Nel rapporto si legge che l'associazione ha riscontrato che in un terzo delle carceri (il 30,3%) i detenuti erano in spazi troppo ristretti rispetto al loro numero e non venivano garantiti e 3 metri quadrati a persona. Molte delle carceri visitati nel corso del 2019 non erano in regola con la giurisprudenza europea: celle con spazi inadeguati sono state trovate a Napoli Poggioreale, Como, Palmi, Roma Regina Coeli, Taranto, Velletri, Rebibbia femminile, Pozzuoli femminile, Siracusa e Alessandria San Michele.

Riscontrata, inoltre una "progressiva dismissione del progetto della sorveglianza dinamica", con "ingiustificate chiusure" delle celle. Nel 44% delle carceri visitate, sostiene Antigone, non tutte le celle sono aperte almeno 8 ore al giorno e il 31% dei detenuti non può mai muoversi in autonomia. "Nel corso dell'ultimo mese  – spiega l'associazione – sono arrivate segnalazioni sulla chiusura di diversi corsi scolastici nel Lazio e in Calabria. Nonostante la richiesta di chiarimenti alle istituzioni scolastiche locali, regionali e nazionali, non ci è stata fornita alcuna risposta".

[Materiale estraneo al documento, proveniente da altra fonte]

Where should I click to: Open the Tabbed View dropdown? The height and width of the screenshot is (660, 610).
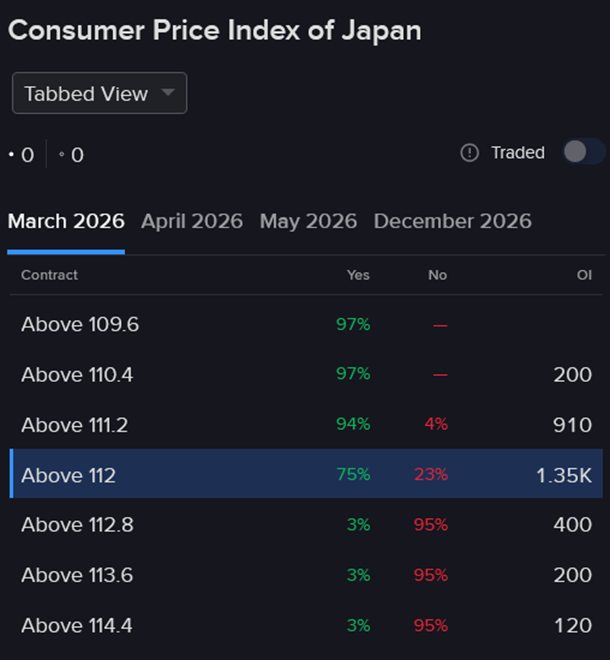pos(99,94)
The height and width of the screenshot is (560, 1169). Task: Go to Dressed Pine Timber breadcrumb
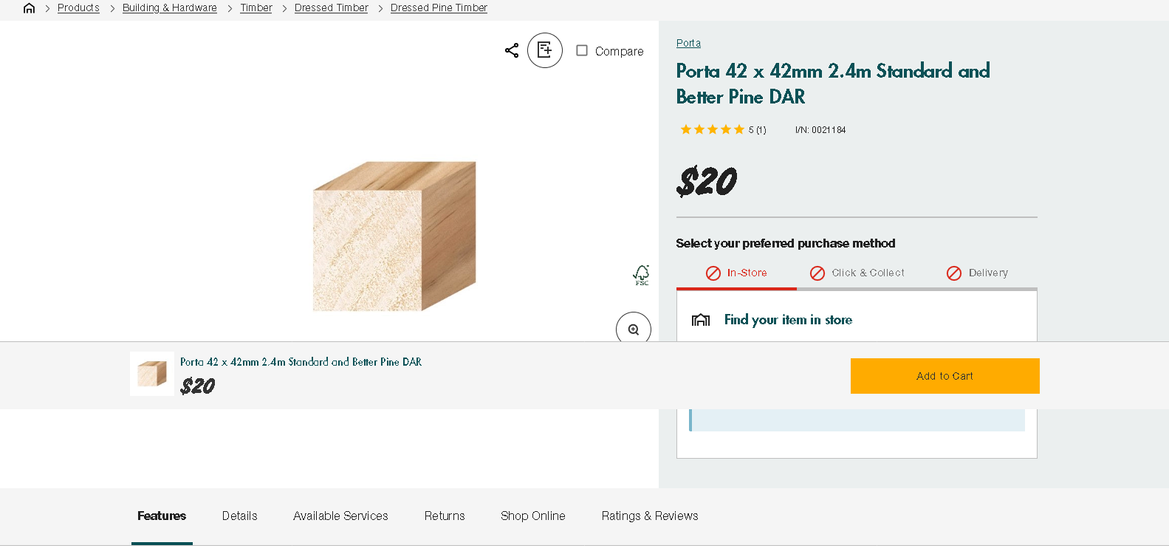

Il 30% dei penitenziari è sprovvisto di spazi verdi dove possono avvenire gli incontri coi familiari e nel 65,6% non è possibile avere contatti coi parenti tramite Skype, malgrado questo metodo di comunicazione sia previsto dalla legge e dell'amministrazione. Nell'81,3% delle carceri non c'è possibilità di collegarsi ad Internet. Infine, soltanto nell'1,8% degli istituti i detenuti lavorano alle dipendenze di soggetti privati.